Post-employment restraints: Can they be enforced?

While post-employment restraints are a common feature in many employment contracts, they are often unenforceable, an expert has said.

Post-employment restraints are most common in regards to senior roles, and are generally established by organisations to prevent the uprising of new competition, poaching by current competitors, and the leaking of IP and other sensitive information.

However, if these restraints are found to be unreasonable (contrary to public policy), they are rendered null and void, and therefore unenforceable, Nicole Dunn, senior associate for Carroll & O’Dea, said in an article for Mondaq.
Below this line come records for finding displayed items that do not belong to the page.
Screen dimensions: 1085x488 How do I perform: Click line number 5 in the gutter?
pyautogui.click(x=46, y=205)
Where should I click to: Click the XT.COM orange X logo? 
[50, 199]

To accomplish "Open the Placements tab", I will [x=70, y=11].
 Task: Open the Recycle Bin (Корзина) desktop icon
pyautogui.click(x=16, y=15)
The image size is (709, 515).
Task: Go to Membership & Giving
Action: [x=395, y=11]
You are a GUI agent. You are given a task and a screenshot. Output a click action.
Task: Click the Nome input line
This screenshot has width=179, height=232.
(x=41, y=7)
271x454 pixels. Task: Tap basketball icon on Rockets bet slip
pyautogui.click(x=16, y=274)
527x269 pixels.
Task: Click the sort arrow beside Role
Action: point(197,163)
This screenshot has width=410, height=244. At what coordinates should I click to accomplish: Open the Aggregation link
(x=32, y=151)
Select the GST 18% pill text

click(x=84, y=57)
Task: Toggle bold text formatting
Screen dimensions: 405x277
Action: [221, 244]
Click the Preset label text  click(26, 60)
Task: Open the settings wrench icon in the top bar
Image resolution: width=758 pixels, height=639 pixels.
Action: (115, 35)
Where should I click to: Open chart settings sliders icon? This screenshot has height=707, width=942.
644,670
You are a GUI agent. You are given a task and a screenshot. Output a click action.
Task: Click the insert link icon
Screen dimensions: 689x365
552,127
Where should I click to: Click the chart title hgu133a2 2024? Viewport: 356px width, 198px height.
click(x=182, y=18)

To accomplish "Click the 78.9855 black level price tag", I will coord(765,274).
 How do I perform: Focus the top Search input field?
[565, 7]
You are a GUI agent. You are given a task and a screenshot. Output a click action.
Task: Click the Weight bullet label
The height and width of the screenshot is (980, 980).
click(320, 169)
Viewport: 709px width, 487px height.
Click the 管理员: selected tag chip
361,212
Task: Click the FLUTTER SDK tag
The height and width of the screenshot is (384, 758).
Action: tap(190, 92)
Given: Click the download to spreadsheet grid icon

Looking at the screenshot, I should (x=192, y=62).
“A post-employment restraint cannot be imposed to merely protect the employer from competition from an ex-employee or to prevent a valuable employee from being employed elsewhere,” Dunn explained.

The onus of proof lies with the employer to demonstrate the restraint was reasonable when agreed to. An employer must establish it had legitimate interests in imposing the restraint, and that it only covered what areas were necessary.

 

Key HR takeaways

Post-employment restraints must go through rigorous drafting phases to ensure they are air-tight. For the restraint to be enforceable, HR must ensure that:

  • The employee had access to confidential information beyond “know how”, and the employee could potentially use that information in a way damaging to the employer.
     
  • The employee’s work involved contact with the employer’s customers or clients, and these connections could be used to entice them away from the employer.

 

  • The contract may also function to ensure other key staff are not recruited or poached by former colleagues.
     

Legal advice should always be sought prior to entering into a post-employment restraint with an employee.